Et il fondit sur le légiste en poussant un cri enragé. Sarah crut distinguer le reflet d’une lame dans sa main. Instinctivement, elle positionna son arme le long de sa hanche. Le médecin ne changea rien à son rythme de promeneur. Sarah arma son bras, bloqua sa respiration et ajusta son tir pour viser dans les jambes. Elle s’apprêtait à faire feu quand l’homme au couteau glissa et tomba à la renverse sur les dalles gelées de l’esplanade.
Le légiste s’engouffra dans la voiture sans se presser. Sarah rentra à son tour et démarra.
— Bonjour, inspectrice Geringën, lança le légiste en retirant ses gants. Docteur Thobias Lovsturd.
Ignorant sa main tendue, Sarah hocha à peine la tête, contrôla ses rétroviseurs et fit demi-tour. Le médecin haussa les épaules, rabattit sa capuche et chercha le regard de l’inspectrice tandis que les insultes lancées par les voyous s’écrasaient contre les vitres de la voiture.
— Excusez-moi de vous avoir causé ce moment de tension. Mais, si je m’étais mis à courir, je me serais retrouvé les deux pattes en l’air et ces types auraient joué au foot avec ma tête. Alors j’ai continué à marcher en pariant sur les effets de l’alcool pour me sauver la peau. Et comme je l’avais prévu, ces abrutis imbibés n’ont pas pensé au verglas et se sont mis à courir. Et puis vous savez quoi, si j’avais dû mourir, c’est que ça aurait dû arriver !
Le médecin termina sa démonstration en consultant du coin de l’œil l’inspectrice silencieuse.
— C’est donc vrai ce qu’on dit sur vous… Vous êtes une taiseuse. Mais ce n’est pas grave, je fais souvent la conversation pour deux. Cependant, si cela vous dérange, n’hésitez pas à me le dire, les morts m’ont mal habitué.

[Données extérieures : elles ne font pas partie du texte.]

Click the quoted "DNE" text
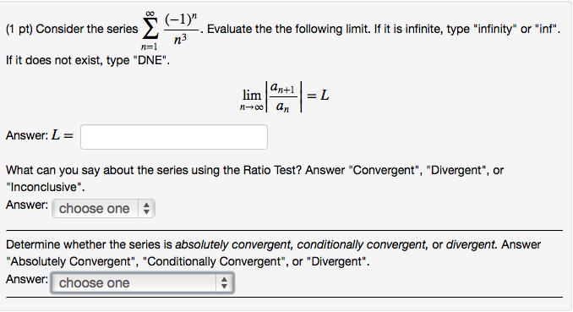 coord(151,60)
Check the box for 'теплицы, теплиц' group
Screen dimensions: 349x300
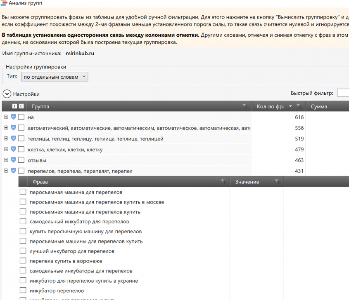pyautogui.click(x=21, y=139)
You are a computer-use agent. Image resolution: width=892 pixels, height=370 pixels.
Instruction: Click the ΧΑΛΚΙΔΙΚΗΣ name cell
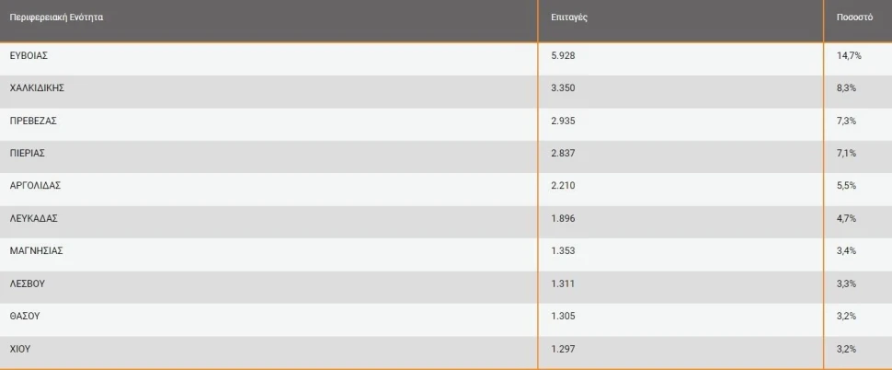37,88
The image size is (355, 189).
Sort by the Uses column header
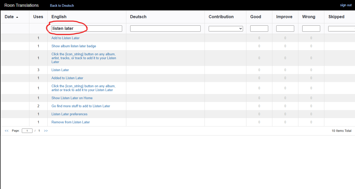click(38, 17)
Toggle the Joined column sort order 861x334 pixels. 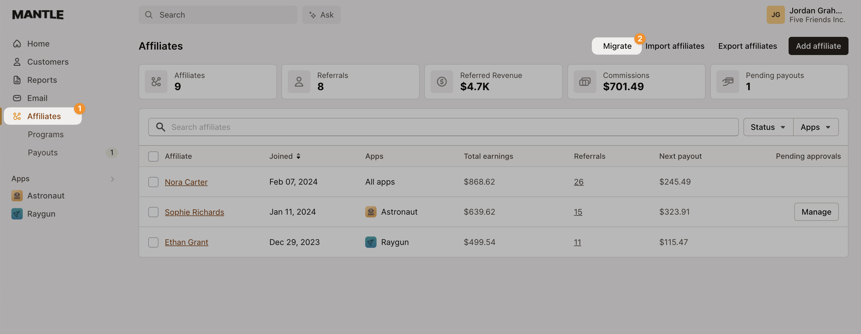pyautogui.click(x=298, y=156)
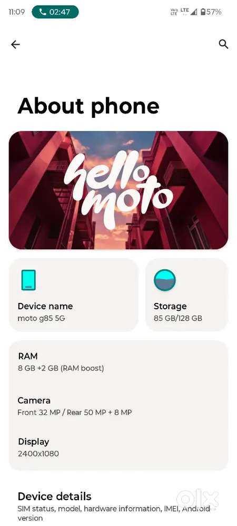237x526 pixels.
Task: Open the Device name card
Action: click(x=74, y=295)
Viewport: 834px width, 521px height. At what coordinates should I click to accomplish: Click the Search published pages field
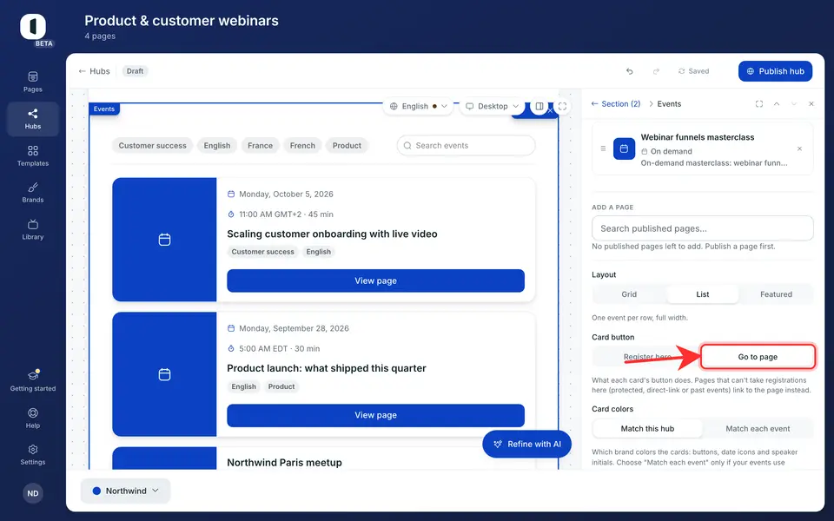tap(702, 228)
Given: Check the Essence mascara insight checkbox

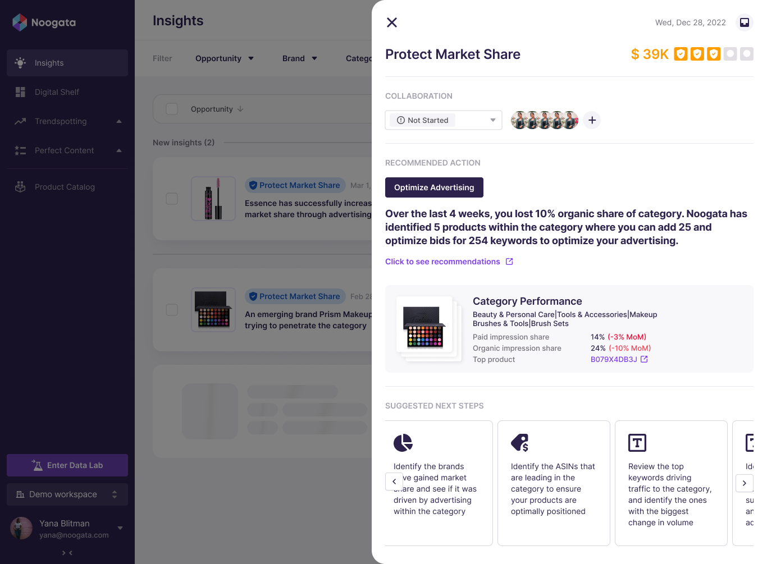Looking at the screenshot, I should click(x=172, y=199).
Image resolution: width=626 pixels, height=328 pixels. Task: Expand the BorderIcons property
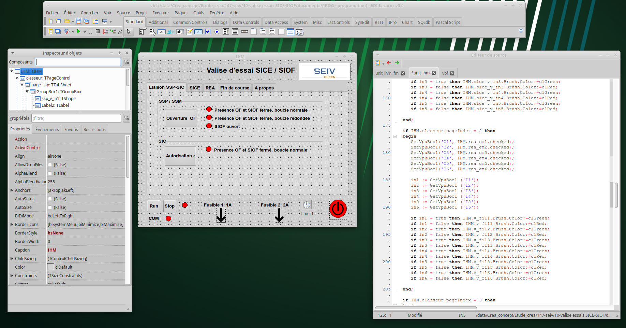[x=12, y=225]
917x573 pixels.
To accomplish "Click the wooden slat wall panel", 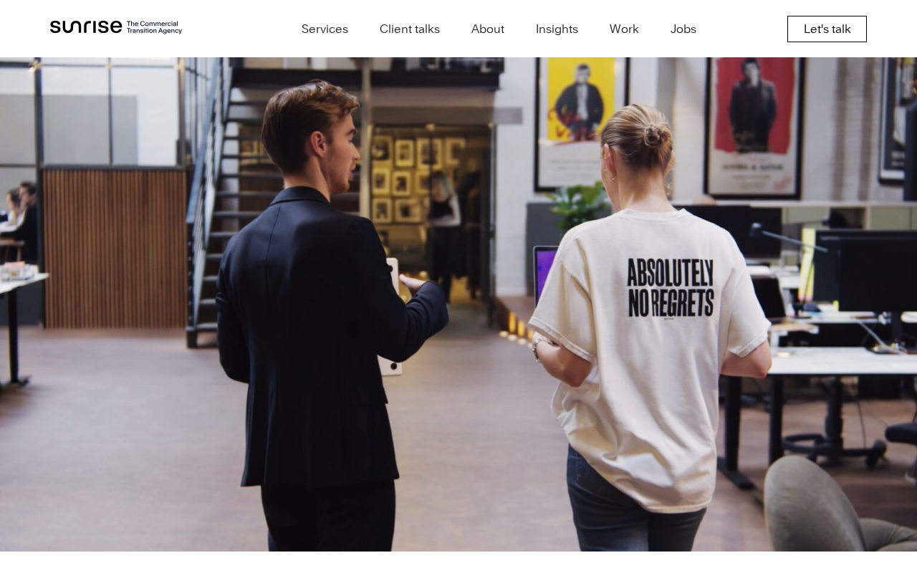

Pas mécontent de sa plaisanterie, il secoua la tête.
— Bref, merci beaucoup d’avoir fait ce détour pour passer me chercher. C’est effectivement plus rapide comme ça depuis qu’il faut remplir tout un tas de papelards pour emprunter une voiture de service !
Il rabattit sa capuche et frotta l’arrière de son crâne chauve. Puis il ouvrit sa valisette pour y prendre un mouchoir. Sarah reconnut l’odeur caractéristique du camphre. Ce baume que les médecins légistes s’appliquent sous le nez pour camoufler l’odeur des corps qu’ils dissèquent.
Elle entrouvrit la fenêtre et enclencha son clignotant pour rejoindre la Ring 3, la voie rapide qui menait au nord d’Oslo.
— Vous savez, je suis ravi de pouvoir enfin vous rencontrer. J’ai si souvent entendu parler de vous ! Et si je peux vous faire une confidence, vous ne ressemblez pas du tout à ce que j’avais imaginé.
Il termina par un bref rire de connivence. Le nom de Sarah Geringën était apparu la première fois dans son service lorsqu’elle avait été chargée de reprendre l’enquête sur le tueur en série Ernest Janger, surnommé plus tard l’Ambulancier. La traque piétinait depuis deux ans et le nombre de femmes disparues s’élevait désormais à six victimes. Cette affaire était la honte de la police nationale. Sarah venant de brillamment conduire l’arrestation d’un autre assassin particulièrement complexe à cerner, ses supérieurs avaient eu l’idée de mettre à profit son sens de l’analyse et son acharnement sur l’affaire qui inquiétait le Tout-Oslo.